Abuso d'ufficio: una nuova formulazione del reato per evitare la paralisi amministrativa?
Spiega il presidente dell’Autorità che l’articolo 323 c.p. si caratterizza per una notevole instabilità normativa che ha portato dal 1990 in poi, a numerose modifiche, da ultimo l’intervento del D.L. n. 76/2020 (convertito con legge n. 120/2020), che ha ulteriormente delimitato la condotta incriminata in due modalità alternative:
- una incentrata su una specifica violazione di legge;
- l’altra sulla violazione di un obbligo di astensione.
Come autorevolmente sostenuto, tutte le proposte di legge che intervengono sul reato di abuso di ufficio muovono dalla comune considerazione che la fattispecie delineata dall’articolo 323 c.p. sarebbe caratterizzata da una formulazione indeterminata, che non pare superata dai precedenti interventi legislativi, e che finisce con il produrre un effetto paralizzante dell’azione amministrativa.
La preoccupazione del legislatore attiene, quindi, alla volontà di attenuare gli effetti di quella che è stata definita c.d. “amministrazione difensiva” vale a dire un approccio alla gestione della cosa pubblica caratterizzato dall’adozione di criteri di cautela estrema, che arriva fino alla paralisi decisionale, da parte dei pubblici funzionari.
Proprio per questo i disegni di legge in esame vanno tutti nel senso di o abrogare la fattispecie o di depotenziarne la portata, mediante la depenalizzazione o la riformulazione in senso restrittivo
Emerge, dunque, che le prospettive di riforma in esame intervengono con lo scopo di limitare l’effetto della c.d. "paura della firma" o della c.d. burocrazia difensiva, mettendo in secondo piano l’analisi della norma come strumento necessario per contrastare l’illegalità presente nella pubblica amministrazione, accanto alle più gravi fattispecie penali come il reato di corruzione o peculato.
L’analisi dei dati
Nel passare in rassegna i dati statistici emersi nel dibattito, l’elemento più rilevante, secondo ANAC, riguarda il numero di archiviazioni che nell’anno 2022, in linea con il precedente anno 2021, è pari a circa l’80% dei procedimenti iscritti.

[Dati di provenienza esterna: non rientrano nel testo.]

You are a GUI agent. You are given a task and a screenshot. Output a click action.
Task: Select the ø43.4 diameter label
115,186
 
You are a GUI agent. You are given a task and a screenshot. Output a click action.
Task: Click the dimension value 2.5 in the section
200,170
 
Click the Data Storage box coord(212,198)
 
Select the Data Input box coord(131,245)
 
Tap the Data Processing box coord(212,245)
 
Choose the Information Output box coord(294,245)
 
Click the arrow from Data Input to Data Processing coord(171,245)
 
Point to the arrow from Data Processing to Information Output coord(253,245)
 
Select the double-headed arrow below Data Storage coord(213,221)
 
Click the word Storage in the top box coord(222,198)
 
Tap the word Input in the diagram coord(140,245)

Un secondo dato riguarda la riduzione del 40% circa del numero dei procedimenti iscritti, e un ultimo dato evidenzia lo scarso numero di condanne e patteggiamenti, a fronte del numero elevato di assoluzioni e di non luogo a procedere. Di questi dati è opportuno dare una lettura complessa.
Spiega Busìa che l’aumento delle archiviazioni e delle assoluzioni è certamente collegabile alla riforma dell’abuso d’ufficio attuata nel 2020, che ha limitato la sfera di applicazione della fattispecie. Il dato secondo cui, a fronte delle numerose domande di intervento, vi siano molte archiviazioni e assoluzioni consente di asserire che il filtro dell’autorità giudiziaria rassicura il funzionario che si trova nella posizione di dover agire e facendo venir meno, quindi, la paura della firma.

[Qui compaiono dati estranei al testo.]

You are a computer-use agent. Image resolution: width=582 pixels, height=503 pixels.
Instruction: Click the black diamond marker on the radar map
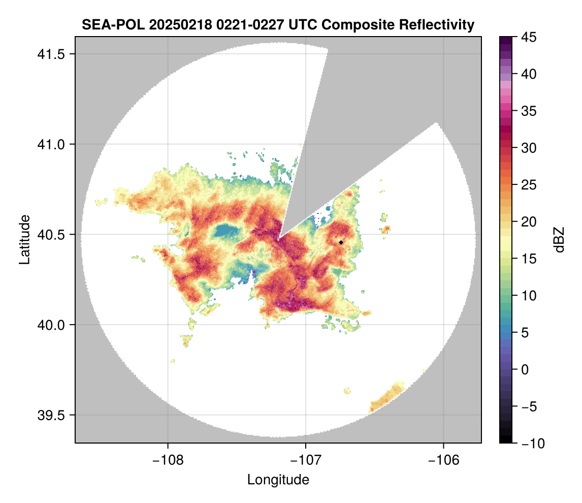(341, 242)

I dubbi sulle riforme proposte
Secondo Busìa, tuttavia le proposte di modifica avanzate potrebbero non essere idonee perché non andrebbero a risolvere le criticità e le doglianze sollevate dai funzionari pubblici e che meritano necessariamente di essere tenute nella massima considerazione: “Il deficit di fluidità che incide sull’agire amministrativo trova le sue radici in una serie di concause, non soltanto collegate alla fattispecie penale e, pertanto, l’intervento legislativo potrebbe esercitarsi anche rispetto a profili di carattere organizzativo e strutturale dell’apparato amministrativo che consentano ai funzionari pubblici di agire nel massimo dell’efficienza e della consapevolezza, superando l’arretratezza organizzativa (ad esempio di personale non qualificato) in cui spesso di trovano ad operare gli amministratori".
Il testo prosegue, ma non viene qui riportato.